Let me share my experience as I finally SOLVED the problem, and probably it can be similar maybe to other's arriving to this same forum after googling about the 'inodes'.
First I will tell my problem, then I will put in context
for other users who can be using also 'quizzes
' on their moodles and finally the (very) simple solution.
I'm not a developer. I'm a teacher at Uni and I just use Moodle for my work, so I decided it was fun to create and run a home-made website.
Currently, after two years, this website hosts one single course with 1.400 users.
My problem was that suddenly I ran out of inodes in my hosting company ('Hostinger', by the way). I reached 101% of my 200.000 inodes permitted.
Never heard about those 'inodes' in my whole life. When you use Moodle at Uni you never think about all those other limits
Inodes seem to be the meta data every single file or folder needs to be hosted in your website. So, no matter how small they are, as long as they exist, they use one. So, for a website like mine (quite small, with no more than 900 MB used, so, less than I GB) with a Premium service plan I payed it seemed to be quite surprising.
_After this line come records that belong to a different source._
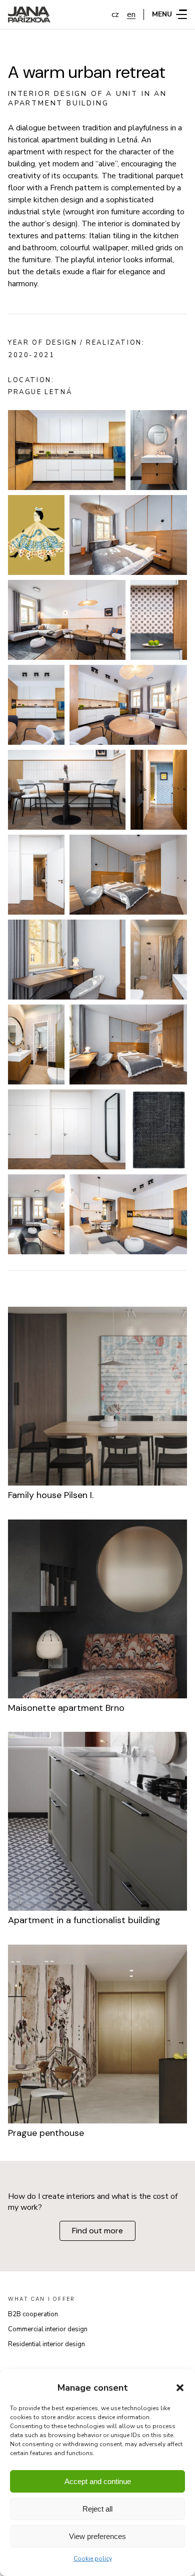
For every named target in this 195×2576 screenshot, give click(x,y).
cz (115, 14)
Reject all (97, 2509)
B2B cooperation (33, 2313)
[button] (180, 2388)
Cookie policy (93, 2559)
So, where did all those inodes come from?
The answer is the structure and usage of my website, which is full of Quizzes (dozens of them, with 'randomly selected questions' from database) and 1.400 active users. This seems to create a lot of tiny 'cache' files every day. The reason is related to the kind of quizzes used, as they are created 'randomly' for every single user, the amount of information stored tend to grow very fast.
The solution seemed to be just clearing those caches, which is something I discover it's quite easy from inside the Moodle itself, but the problem is that when your inodes are full, you cannot even enter your website! (No PhP can run, so no access is allowed for any user, included administrators).
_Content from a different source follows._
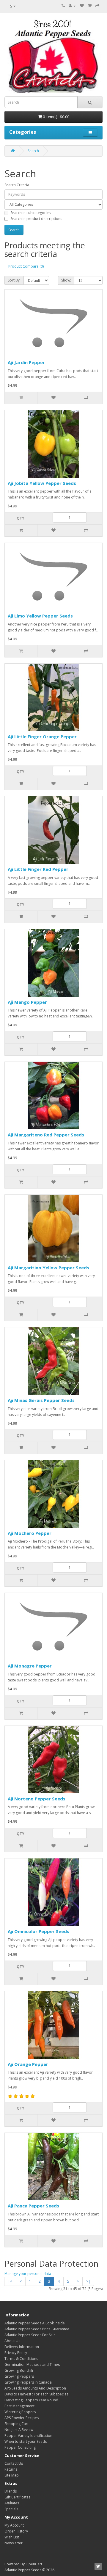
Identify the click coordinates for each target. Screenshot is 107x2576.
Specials (11, 2508)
So I was out of my own website and couldn't enter as Admin. Just surf the directories using the File Manager...
So: what was the solution in my case?
I used File Manager to delete another folder (out of Moodle, just an unused folder with rubbish, it was a secondary moodle folder I installed once in the past but never used again). This folder was stored in the same hosting plan and that helped reducing my inodes below the 100% limit.
As long as you get below the limit, you can finally enter as Admin. And when you're in, go to:SITE ADMINISTRATION / DEVELOPMENT / PURGE ALL CACHES
something like this:https://www.MYWEBSITE.com/admin/purgecaches.php
And purge all of of them:
This drastically reduced the amount of inodes used to just 14% of my 200.000 limit.
Great! very happy...
About the obvious conclusion ("...always purge the caches of your Moodle site before reaching the 100% limit of your storage plan...') A second conclusion I got about this is as follows:
Always keep also folder (unused) with rubbish or files you don't need –In my case, that secondary and unused Moodle site– which you can delete in order to create extra space in case of an Emergency.
I know other hosting companies do alert their customers when inodes limit is about to be reached (at 90 or 95%) but that was not my case. So that's why I think having the secondary and unused moodle can be a simple lifeguard!
Thanks to all users in the forum. Your help is very valuable!